### THE TASK
Below is a block of records. Copy every line in it that contains the word "Given".

### RECORDS
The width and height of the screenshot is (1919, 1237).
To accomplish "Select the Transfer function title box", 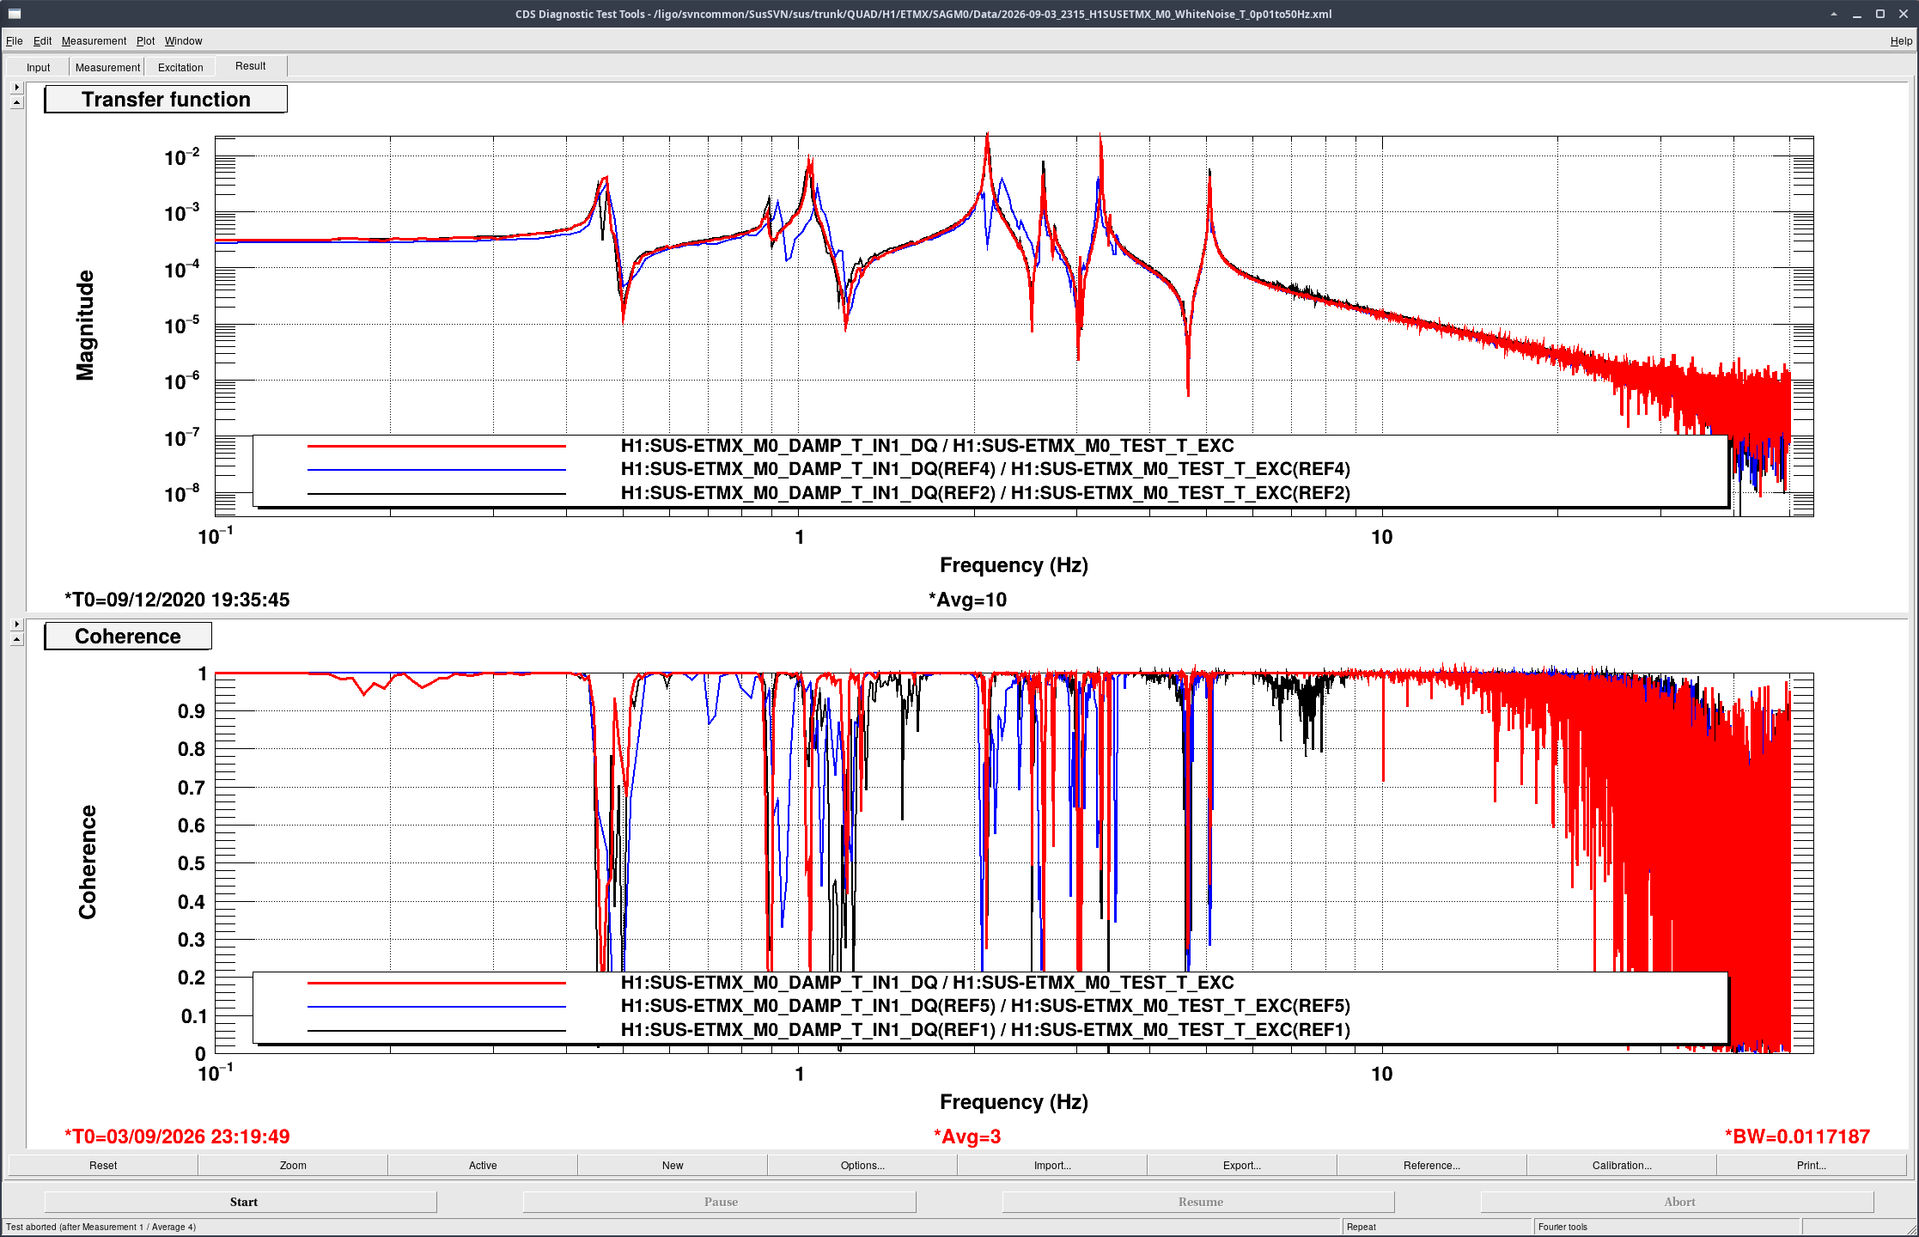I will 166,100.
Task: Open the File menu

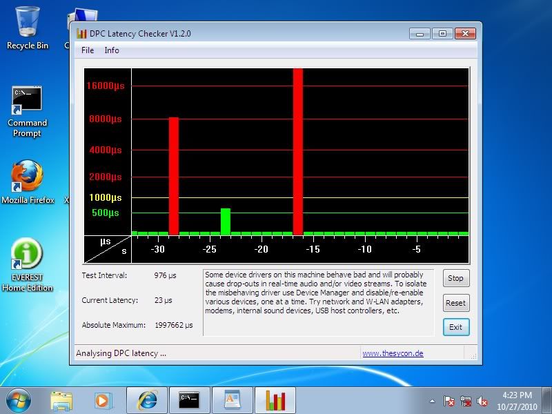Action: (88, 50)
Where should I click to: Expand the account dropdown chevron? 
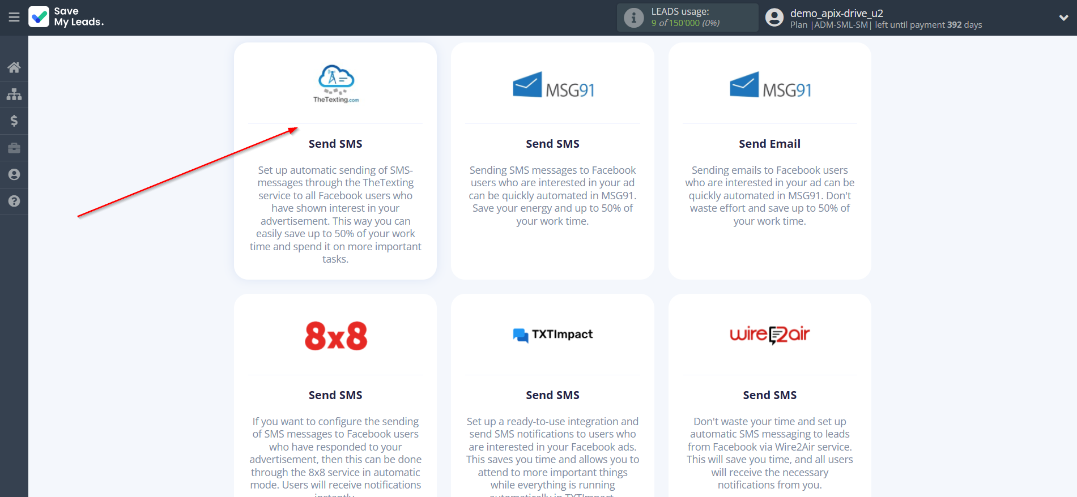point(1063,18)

--

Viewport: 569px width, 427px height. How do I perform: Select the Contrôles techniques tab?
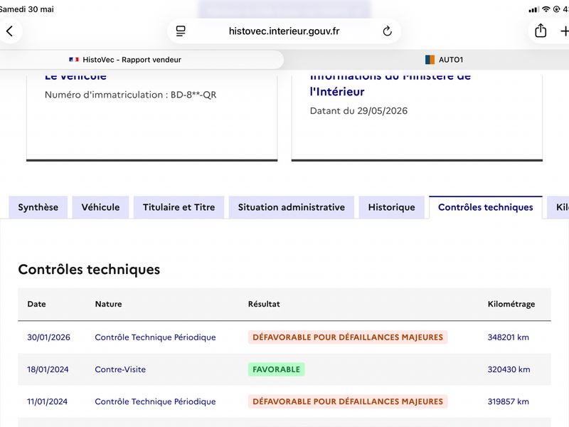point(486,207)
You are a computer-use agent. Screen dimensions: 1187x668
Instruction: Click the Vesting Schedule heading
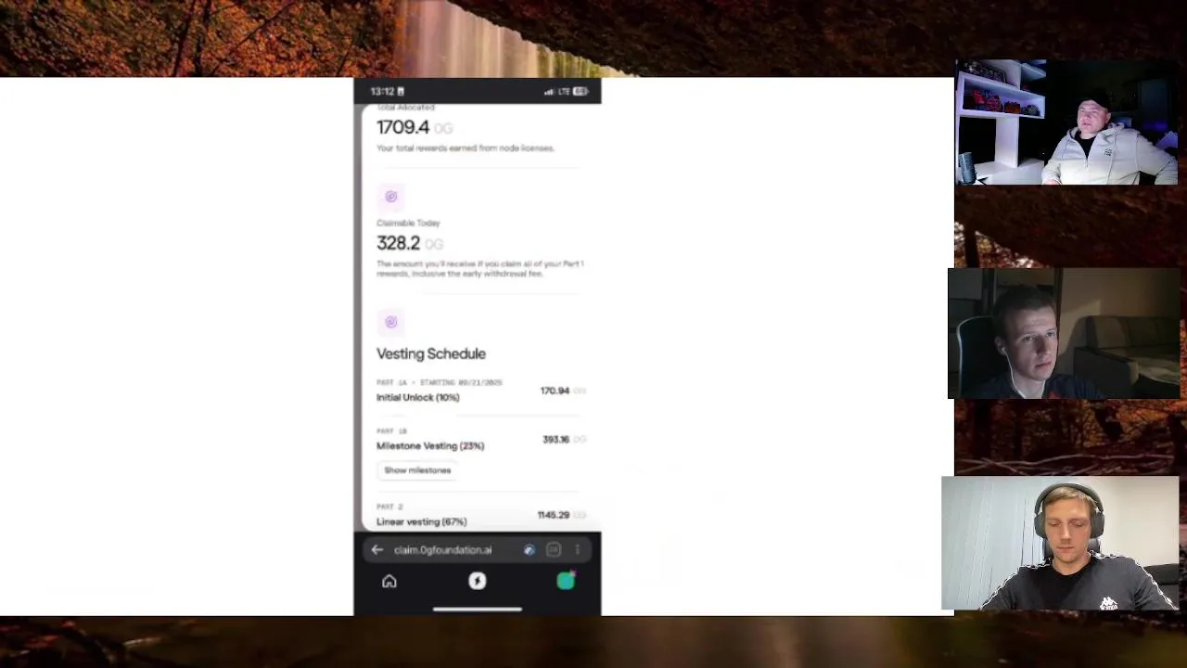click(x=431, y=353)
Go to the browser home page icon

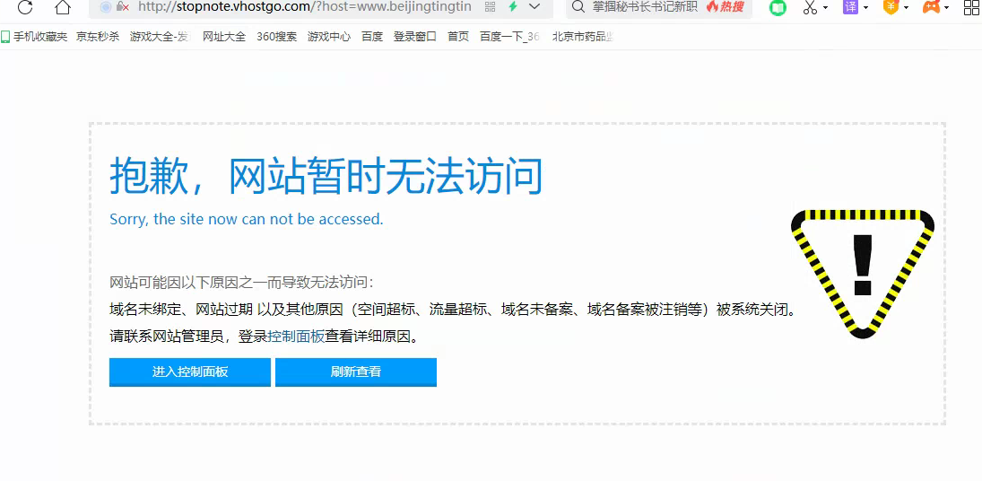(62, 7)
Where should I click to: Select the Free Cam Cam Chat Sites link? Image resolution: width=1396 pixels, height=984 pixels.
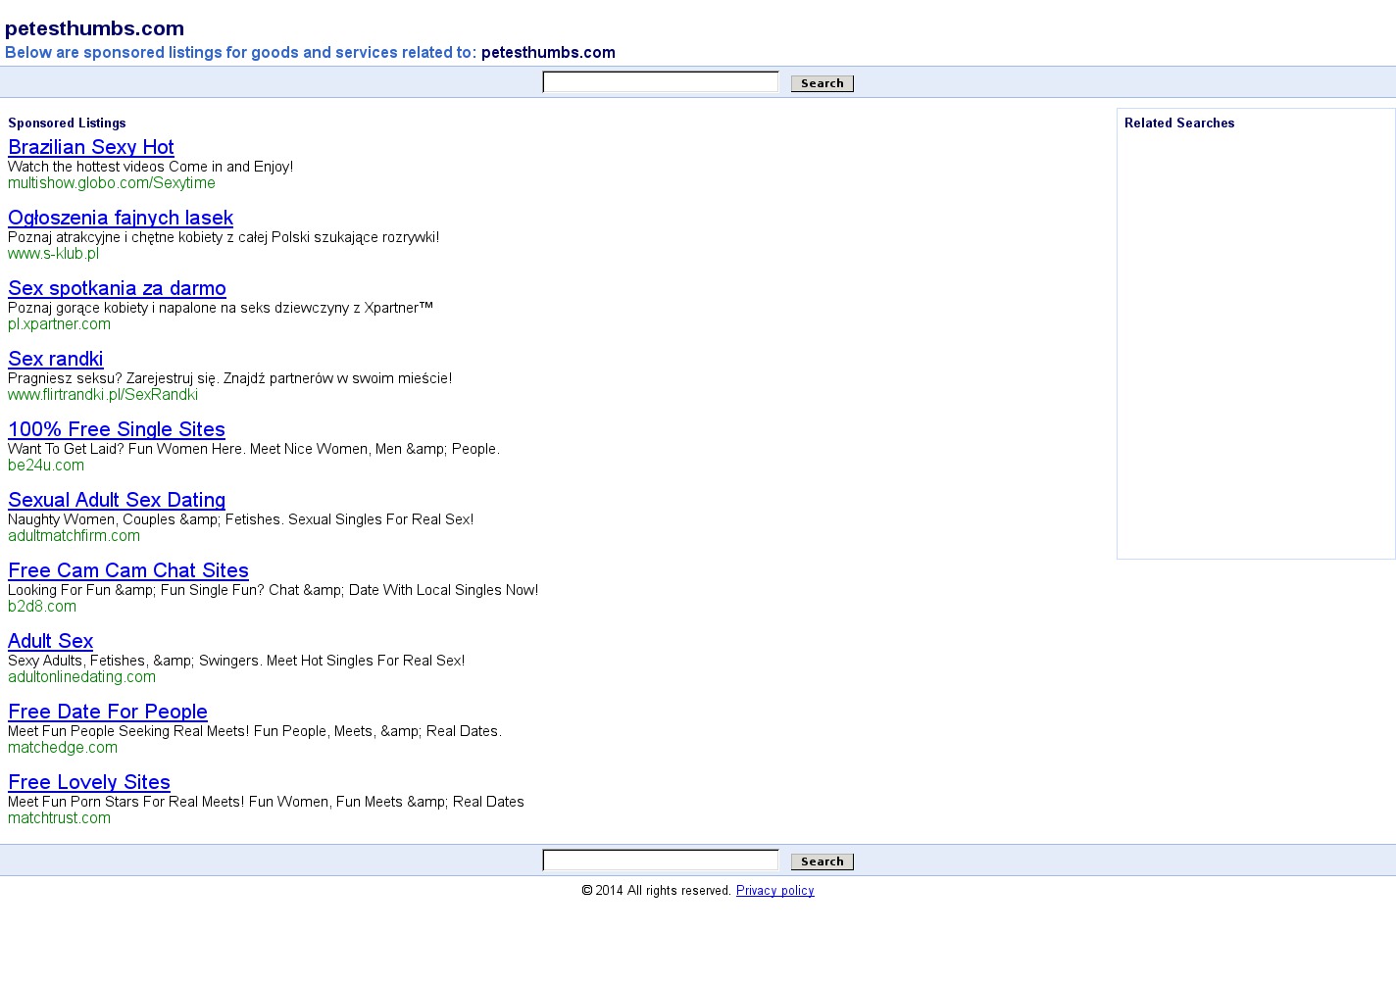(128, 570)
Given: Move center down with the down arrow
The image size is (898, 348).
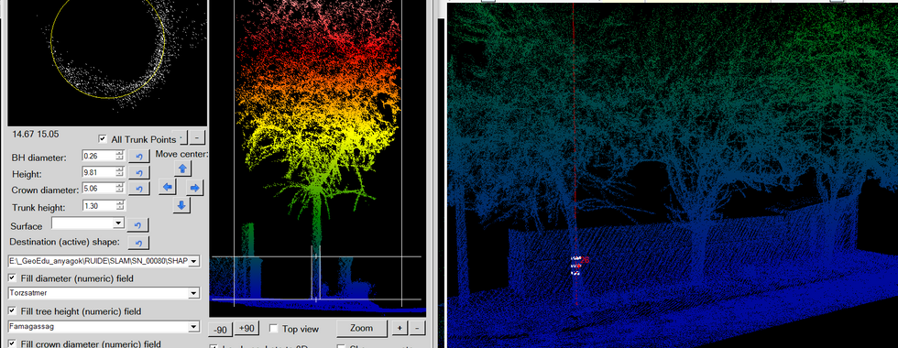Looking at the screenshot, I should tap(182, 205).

--

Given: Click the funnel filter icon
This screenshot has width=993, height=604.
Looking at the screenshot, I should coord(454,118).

### RESPONSE TO THE EXERCISE
Given: Move center down with the down arrow
Given: Click the funnel filter icon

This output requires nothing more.